The data showed that the penetration level of IT and its interaction with education did have a beneficial effect on salaries. Highly educated individuals will earn much more money in an industry with high IT penetration, like finance or community and social services, while a low-education, low-IT field like construction gets only a small bump.
But those small bumps can be outweighed with increasing IT involvement. Researchers found that salary actually varied inversely with IT penetration: the more computers were involved, the less workers were paid. Highly educated workers are able to offset this effect with the positive influence of education-IT interaction— they can integrate new technologies into their workflow. Less-educated workers, on the other hand, are left blank-faced in front of a computer screen.

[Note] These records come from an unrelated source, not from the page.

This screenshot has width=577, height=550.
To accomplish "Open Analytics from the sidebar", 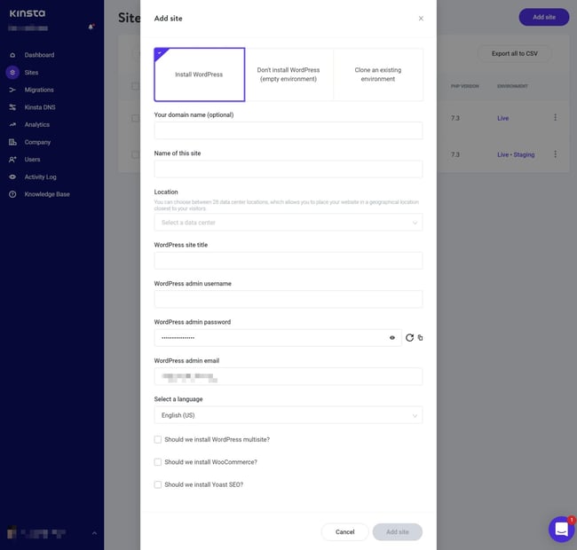I will (x=37, y=125).
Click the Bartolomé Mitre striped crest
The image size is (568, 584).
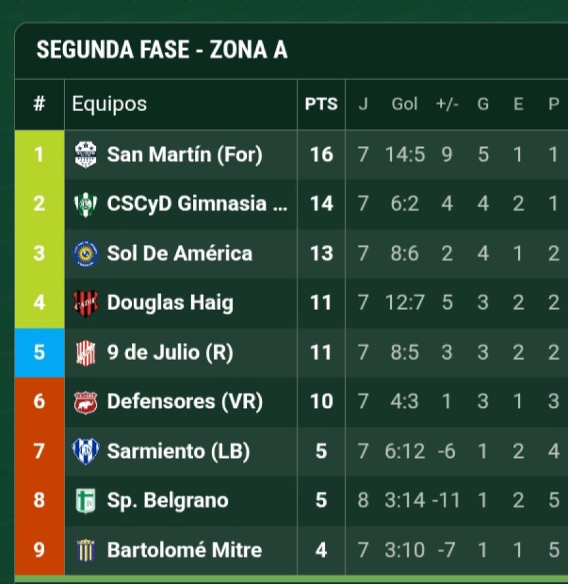(86, 550)
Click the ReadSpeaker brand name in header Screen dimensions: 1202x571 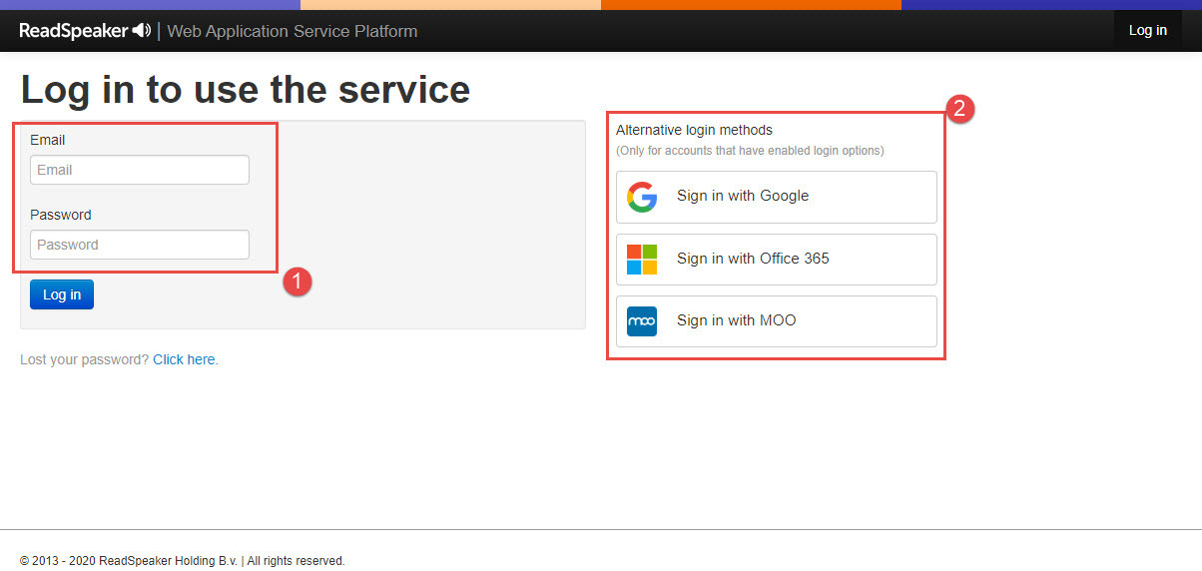click(x=74, y=31)
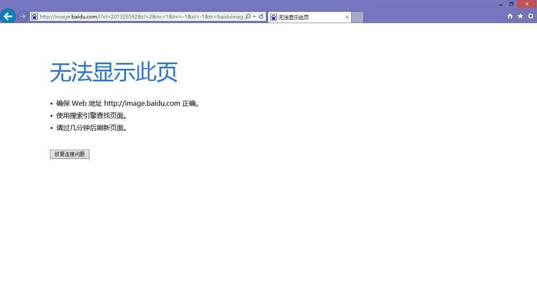This screenshot has height=297, width=537.
Task: Select the 无法显示此页 browser tab
Action: tap(307, 17)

This negative IT effect results from computers' ability to replace workers at unskilled tasks, according to the scientists (for example, word processing software now stands in for typesetters). More importantly, workers below a certain education threshold lack the resources to adapt their skillset. Once they are replaced, they have difficulty finding other work, and it is increasingly hard to find unskilled jobs that haven't been co-opted by IT.
The authors of the study recommend that governments establish a system to provide retraining to workers left in the dust by computers. They also advocate for a push towards more complex reasoning, problem solving, and critical thinking in education. They note that giving the tools of skilled workers to all workers may help everyone work in tandem with computers, instead of getting replaced by them.

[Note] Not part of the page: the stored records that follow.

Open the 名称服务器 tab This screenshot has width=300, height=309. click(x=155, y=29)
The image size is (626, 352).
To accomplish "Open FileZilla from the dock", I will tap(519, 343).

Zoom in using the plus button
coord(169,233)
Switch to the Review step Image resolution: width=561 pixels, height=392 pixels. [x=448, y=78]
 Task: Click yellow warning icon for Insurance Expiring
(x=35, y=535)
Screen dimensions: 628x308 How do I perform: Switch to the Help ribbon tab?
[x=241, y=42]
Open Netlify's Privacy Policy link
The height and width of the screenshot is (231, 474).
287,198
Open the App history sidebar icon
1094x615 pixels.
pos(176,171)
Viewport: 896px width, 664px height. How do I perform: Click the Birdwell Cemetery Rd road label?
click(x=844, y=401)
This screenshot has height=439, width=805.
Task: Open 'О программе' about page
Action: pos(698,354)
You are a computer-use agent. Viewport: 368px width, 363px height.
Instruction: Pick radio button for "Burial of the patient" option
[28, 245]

However, we wonder how much longer workers will be able to overcome this problem by applying more critical thinking and problem solving ability. Computer scientists are hard at work developing these skills in computers themselves, and it's not beyond the realm of possibility that computers, once they've conquered unskilled work, will move on to more skilled tasks. For example, video store clerks and their (sometimes) insightful recommendations are on deck to be fully eclipsed by services like Netflix.